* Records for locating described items

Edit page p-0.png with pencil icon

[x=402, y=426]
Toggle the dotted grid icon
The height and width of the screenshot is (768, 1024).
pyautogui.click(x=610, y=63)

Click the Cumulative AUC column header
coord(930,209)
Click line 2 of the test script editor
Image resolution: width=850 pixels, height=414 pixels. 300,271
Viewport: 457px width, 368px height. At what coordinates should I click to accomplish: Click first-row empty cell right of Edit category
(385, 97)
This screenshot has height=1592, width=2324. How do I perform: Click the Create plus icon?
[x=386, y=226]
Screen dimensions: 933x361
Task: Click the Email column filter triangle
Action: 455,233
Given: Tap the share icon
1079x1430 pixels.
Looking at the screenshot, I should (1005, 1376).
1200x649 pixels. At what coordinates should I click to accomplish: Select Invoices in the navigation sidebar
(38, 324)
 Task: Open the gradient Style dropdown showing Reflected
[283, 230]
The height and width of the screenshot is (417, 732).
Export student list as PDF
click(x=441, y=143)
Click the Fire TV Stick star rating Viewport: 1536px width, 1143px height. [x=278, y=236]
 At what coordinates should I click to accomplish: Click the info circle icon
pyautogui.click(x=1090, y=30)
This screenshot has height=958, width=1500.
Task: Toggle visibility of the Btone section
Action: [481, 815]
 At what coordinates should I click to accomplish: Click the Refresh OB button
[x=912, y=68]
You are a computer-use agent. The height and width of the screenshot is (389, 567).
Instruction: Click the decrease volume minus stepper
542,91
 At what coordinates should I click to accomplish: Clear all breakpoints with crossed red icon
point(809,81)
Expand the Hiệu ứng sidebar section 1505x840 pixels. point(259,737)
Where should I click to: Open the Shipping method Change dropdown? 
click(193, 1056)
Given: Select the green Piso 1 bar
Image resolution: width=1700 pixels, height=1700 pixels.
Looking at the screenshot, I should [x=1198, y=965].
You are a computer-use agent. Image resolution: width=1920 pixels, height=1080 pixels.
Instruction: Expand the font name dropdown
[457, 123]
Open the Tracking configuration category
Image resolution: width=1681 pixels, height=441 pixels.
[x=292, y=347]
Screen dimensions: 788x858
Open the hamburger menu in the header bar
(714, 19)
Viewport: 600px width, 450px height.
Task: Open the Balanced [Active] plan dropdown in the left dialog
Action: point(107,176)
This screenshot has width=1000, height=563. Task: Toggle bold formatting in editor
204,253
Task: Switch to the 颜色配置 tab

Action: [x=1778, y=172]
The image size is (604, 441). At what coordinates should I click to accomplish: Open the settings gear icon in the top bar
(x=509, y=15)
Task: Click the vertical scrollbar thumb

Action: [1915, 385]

* PROBLEM DETAILS
Reproduce every line of the records above with no changes.

* WRITTEN RESPONSE
Edit page p-0.png with pencil icon

[x=402, y=426]
Toggle the dotted grid icon
The height and width of the screenshot is (768, 1024).
pyautogui.click(x=610, y=63)

Click the Cumulative AUC column header
coord(930,209)
Click line 2 of the test script editor
Image resolution: width=850 pixels, height=414 pixels. 300,271
Viewport: 457px width, 368px height. At what coordinates should I click to accomplish: Click first-row empty cell right of Edit category
(385, 97)
This screenshot has height=1592, width=2324. How do I perform: Click the Create plus icon?
[x=386, y=226]
Screen dimensions: 933x361
Task: Click the Email column filter triangle
Action: 455,233
Given: Tap the share icon
1079x1430 pixels.
Looking at the screenshot, I should (1005, 1376).
1200x649 pixels. At what coordinates should I click to accomplish: Select Invoices in the navigation sidebar
(38, 324)
 Task: Open the gradient Style dropdown showing Reflected
[283, 230]
The height and width of the screenshot is (417, 732).
Export student list as PDF
click(x=441, y=143)
Click the Fire TV Stick star rating Viewport: 1536px width, 1143px height. [x=278, y=236]
 At what coordinates should I click to accomplish: Click the info circle icon
pyautogui.click(x=1090, y=30)
This screenshot has height=958, width=1500.
Task: Toggle visibility of the Btone section
Action: [481, 815]
 At what coordinates should I click to accomplish: Click the Refresh OB button
[x=912, y=68]
You are a computer-use agent. The height and width of the screenshot is (389, 567).
Instruction: Click the decrease volume minus stepper
542,91
 At what coordinates should I click to accomplish: Clear all breakpoints with crossed red icon
point(809,81)
Expand the Hiệu ứng sidebar section 1505x840 pixels. point(259,737)
Where should I click to: Open the Shipping method Change dropdown? 
click(193, 1056)
Given: Select the green Piso 1 bar
Image resolution: width=1700 pixels, height=1700 pixels.
Looking at the screenshot, I should [x=1198, y=965].
You are a computer-use agent. Image resolution: width=1920 pixels, height=1080 pixels.
Instruction: Expand the font name dropdown
[457, 123]
Open the Tracking configuration category
Image resolution: width=1681 pixels, height=441 pixels.
[x=292, y=347]
Screen dimensions: 788x858
Open the hamburger menu in the header bar
(714, 19)
Viewport: 600px width, 450px height.
Task: Open the Balanced [Active] plan dropdown in the left dialog
Action: point(107,176)
This screenshot has width=1000, height=563. Task: Toggle bold formatting in editor
204,253
Task: Switch to the 颜色配置 tab

Action: [x=1778, y=172]
The image size is (604, 441). At what coordinates should I click to accomplish: Open the settings gear icon in the top bar
(x=509, y=15)
Task: Click the vertical scrollbar thumb

Action: [1915, 385]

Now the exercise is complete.